── GIVEN DATA ──

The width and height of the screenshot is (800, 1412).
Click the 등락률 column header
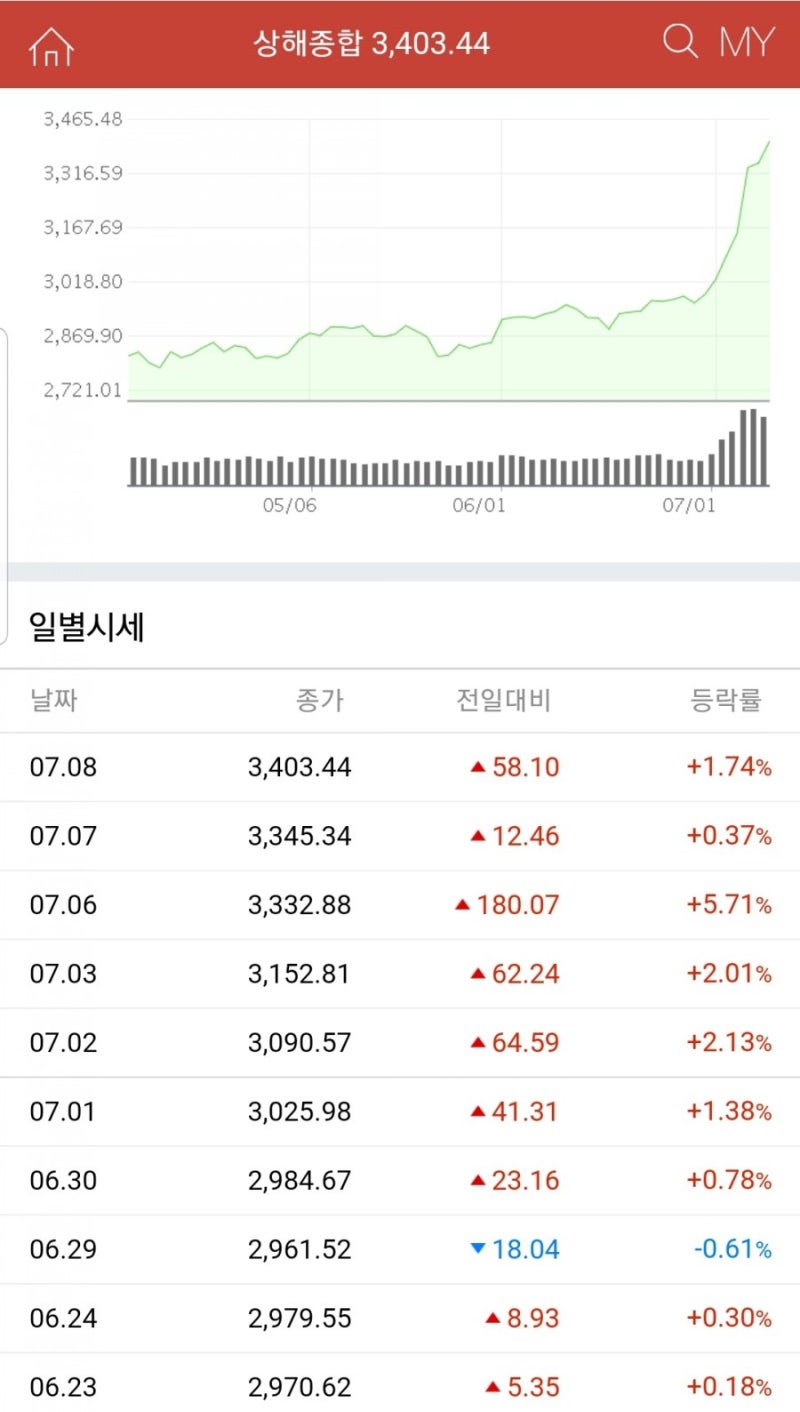tap(726, 701)
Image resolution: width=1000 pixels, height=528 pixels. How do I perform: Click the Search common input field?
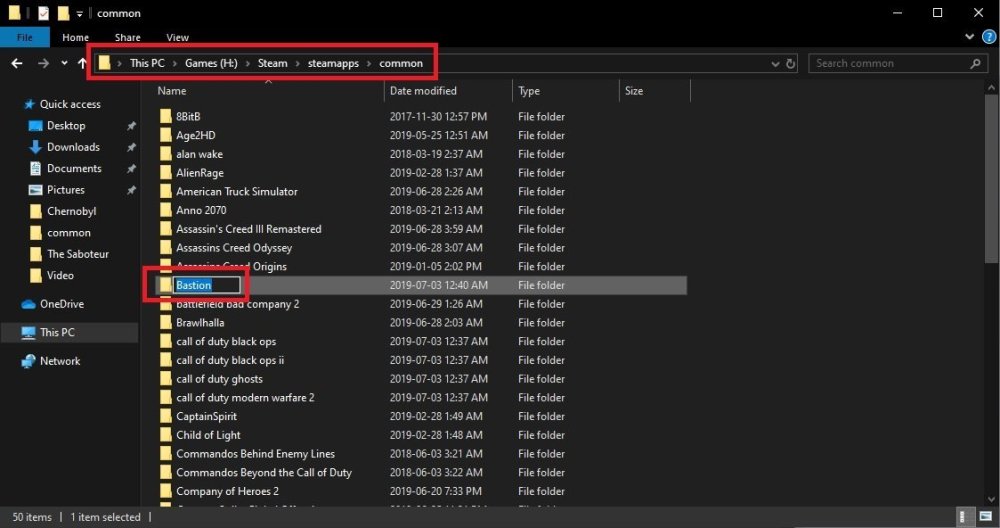890,63
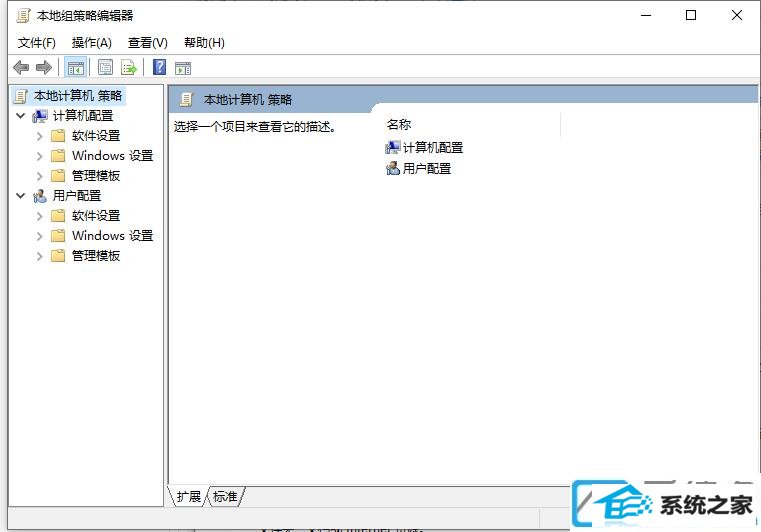Click the Export list toolbar icon
This screenshot has height=532, width=761.
click(129, 67)
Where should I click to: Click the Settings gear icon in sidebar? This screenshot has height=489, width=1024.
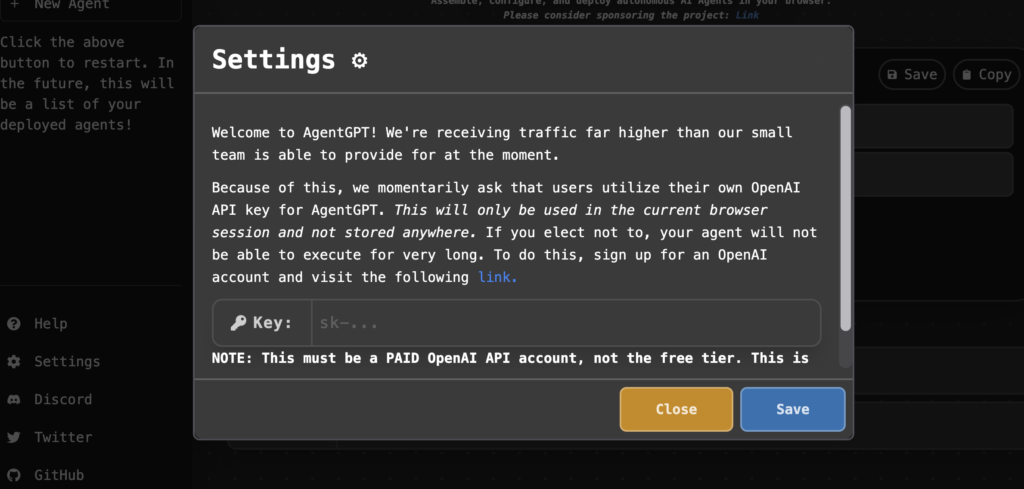(x=14, y=362)
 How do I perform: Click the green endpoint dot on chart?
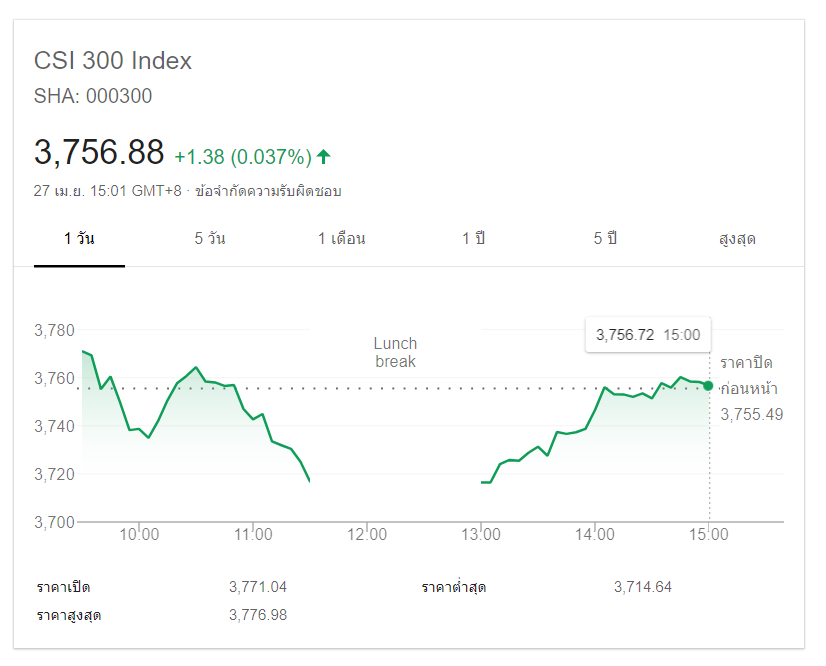point(708,386)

───

EXERCISE REQUIREMENTS: Give everything from the line containing "Image resolution: width=1000" down to the end of the records as a JSON list of strings, one string per line, with blank lines left out. Omit the pictures.

WRITTEN ANSWER:
[
  "Image resolution: width=1000 pixels, height=528 pixels. How do I perform: Click the Search common input field?",
  "890,63",
  "Click the Export list toolbar icon",
  "This screenshot has height=532, width=761.",
  "click(129, 67)",
  "Where should I click to: Click the Settings gear icon in sidebar? This screenshot has height=489, width=1024.",
  "(x=14, y=362)",
  " How do I perform: Click the green endpoint dot on chart?",
  "point(708,386)"
]